第03話 アバター作成
そんな流れで始めたオンラインゲーム。
「ファンタジー・オンライン」
専用の機械にゲームソフトを突っ込んで、起動。
仮想世界でゲームを遊ぶときは、生身の体が無防備になるから、周辺の者をチェック。
この辺りの注意喚起はオンラインゲームのソフトが初めて発売されたとき、さんざん流れたんだよな。
一人暮らしの人なんかは、窓をあけたままにしないとか、戸締りを確認してとか、火の不始末はないかとか。
何か異常があったら現実世界に戻ってくる使用になってるけど、それだって万全じゃない。
そんな状態に陥らない方がいいに決まってる。
僕はその点家族と一緒に住んでるから、そこそこ安心だけど。
一通りのチェックをすませてから、自室のベッドに横になって、ソフトを起動。
オンラインの世界へ。
キラキラした光の輪をいくつか通り抜けたと思ったら、真っ白で何もない空間に降り立つ。

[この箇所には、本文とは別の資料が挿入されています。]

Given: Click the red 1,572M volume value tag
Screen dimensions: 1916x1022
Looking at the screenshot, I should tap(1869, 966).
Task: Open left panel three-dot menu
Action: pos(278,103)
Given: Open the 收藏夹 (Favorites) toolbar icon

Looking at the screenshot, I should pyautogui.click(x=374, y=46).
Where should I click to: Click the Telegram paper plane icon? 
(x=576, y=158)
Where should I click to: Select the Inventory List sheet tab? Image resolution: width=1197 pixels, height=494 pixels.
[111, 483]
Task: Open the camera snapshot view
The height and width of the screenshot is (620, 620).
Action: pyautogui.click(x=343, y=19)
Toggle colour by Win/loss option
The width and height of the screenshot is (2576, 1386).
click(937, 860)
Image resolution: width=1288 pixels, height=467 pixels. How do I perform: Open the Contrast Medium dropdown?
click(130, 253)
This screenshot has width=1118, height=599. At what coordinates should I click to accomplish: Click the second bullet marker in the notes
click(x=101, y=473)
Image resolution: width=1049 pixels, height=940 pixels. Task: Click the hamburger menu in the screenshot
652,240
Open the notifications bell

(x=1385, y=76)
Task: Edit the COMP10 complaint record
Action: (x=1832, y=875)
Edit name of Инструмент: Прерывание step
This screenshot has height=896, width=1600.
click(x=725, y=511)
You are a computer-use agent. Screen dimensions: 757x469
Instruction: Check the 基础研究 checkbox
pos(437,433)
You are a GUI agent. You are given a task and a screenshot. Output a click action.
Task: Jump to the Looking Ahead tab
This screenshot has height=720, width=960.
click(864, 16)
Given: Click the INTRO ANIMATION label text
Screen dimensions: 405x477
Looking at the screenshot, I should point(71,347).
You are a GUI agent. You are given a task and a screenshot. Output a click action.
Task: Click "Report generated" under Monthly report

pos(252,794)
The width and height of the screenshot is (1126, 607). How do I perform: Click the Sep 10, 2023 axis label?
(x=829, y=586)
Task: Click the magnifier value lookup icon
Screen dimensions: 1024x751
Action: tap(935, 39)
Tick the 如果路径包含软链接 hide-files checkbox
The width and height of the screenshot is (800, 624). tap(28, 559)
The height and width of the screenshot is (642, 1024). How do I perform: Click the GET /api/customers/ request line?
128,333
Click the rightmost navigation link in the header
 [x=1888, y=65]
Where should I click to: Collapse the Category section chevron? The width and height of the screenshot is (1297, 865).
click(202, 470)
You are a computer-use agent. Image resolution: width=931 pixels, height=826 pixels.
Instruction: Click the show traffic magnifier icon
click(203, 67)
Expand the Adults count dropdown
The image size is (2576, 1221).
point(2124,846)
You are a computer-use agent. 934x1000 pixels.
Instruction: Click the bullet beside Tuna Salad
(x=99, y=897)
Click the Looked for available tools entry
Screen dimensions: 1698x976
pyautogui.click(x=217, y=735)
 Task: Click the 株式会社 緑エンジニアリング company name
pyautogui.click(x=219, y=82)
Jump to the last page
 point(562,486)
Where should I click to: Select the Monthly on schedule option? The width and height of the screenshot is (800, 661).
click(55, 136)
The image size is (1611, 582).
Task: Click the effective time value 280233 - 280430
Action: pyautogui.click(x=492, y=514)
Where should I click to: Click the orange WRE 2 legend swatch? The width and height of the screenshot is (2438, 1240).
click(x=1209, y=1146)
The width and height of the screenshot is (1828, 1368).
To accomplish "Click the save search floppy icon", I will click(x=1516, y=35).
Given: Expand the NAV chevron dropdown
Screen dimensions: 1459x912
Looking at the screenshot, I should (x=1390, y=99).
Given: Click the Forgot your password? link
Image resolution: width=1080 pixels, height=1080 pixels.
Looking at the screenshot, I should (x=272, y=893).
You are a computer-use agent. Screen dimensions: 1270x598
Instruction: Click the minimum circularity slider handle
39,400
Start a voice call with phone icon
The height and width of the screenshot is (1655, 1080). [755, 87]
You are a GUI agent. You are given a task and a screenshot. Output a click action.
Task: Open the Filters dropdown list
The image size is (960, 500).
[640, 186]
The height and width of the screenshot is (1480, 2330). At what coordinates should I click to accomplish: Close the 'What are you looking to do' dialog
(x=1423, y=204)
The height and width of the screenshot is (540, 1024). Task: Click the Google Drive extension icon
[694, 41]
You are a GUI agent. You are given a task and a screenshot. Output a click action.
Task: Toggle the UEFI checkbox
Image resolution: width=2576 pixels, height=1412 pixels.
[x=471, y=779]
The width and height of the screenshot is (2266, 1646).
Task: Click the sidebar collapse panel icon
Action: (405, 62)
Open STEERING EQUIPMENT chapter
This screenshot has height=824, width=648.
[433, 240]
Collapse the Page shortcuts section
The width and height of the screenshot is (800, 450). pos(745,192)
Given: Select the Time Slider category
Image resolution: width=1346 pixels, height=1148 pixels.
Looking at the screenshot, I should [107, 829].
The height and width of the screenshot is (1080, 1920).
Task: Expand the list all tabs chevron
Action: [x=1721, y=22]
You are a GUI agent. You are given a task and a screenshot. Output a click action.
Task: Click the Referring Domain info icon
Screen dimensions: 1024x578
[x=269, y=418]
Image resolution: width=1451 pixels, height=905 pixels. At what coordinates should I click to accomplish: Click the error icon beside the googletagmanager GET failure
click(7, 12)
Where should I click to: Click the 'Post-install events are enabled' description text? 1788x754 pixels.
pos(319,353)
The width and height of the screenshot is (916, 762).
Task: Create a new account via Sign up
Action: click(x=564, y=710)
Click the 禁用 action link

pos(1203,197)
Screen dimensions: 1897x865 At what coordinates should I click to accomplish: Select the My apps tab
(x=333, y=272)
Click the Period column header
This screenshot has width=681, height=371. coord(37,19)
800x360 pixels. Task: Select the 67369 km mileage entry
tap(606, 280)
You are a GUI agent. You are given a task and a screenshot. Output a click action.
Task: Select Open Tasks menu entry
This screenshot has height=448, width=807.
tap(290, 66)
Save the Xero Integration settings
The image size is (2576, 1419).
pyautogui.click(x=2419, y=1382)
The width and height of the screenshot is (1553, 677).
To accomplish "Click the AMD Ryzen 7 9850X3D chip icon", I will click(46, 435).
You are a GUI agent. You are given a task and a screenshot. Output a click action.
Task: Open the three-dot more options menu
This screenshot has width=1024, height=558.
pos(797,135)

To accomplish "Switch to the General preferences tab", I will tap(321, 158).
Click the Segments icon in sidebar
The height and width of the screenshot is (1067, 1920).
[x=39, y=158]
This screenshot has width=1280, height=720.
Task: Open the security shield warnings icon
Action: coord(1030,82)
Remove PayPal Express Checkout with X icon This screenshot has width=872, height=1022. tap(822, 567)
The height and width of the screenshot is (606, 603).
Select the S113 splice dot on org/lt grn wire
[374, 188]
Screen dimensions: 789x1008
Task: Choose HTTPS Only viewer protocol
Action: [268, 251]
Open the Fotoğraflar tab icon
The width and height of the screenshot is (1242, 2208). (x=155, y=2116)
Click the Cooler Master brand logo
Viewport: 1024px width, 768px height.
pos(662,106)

そこで最初にアバターを作成するのが、オンラインゲームの定番。
どんなゲームでも、最初は似たような流れで似たようなことするんだよな。
僕は生身の自分の身長や体重とよく似たアバターをつくって、顔だけ変えた。
リアルの顔をさらすのは安全上言語道断だけど、あまりにも違いすぎる体格だと動くのに支障があるから。
その他、細かい設定ーー(髪の色とか目の色とか)をおすすめで作り上げて完成させる。
所要時間5分。
それでようやく、自分のアバターを作って、仮想世界へ舞い降りた。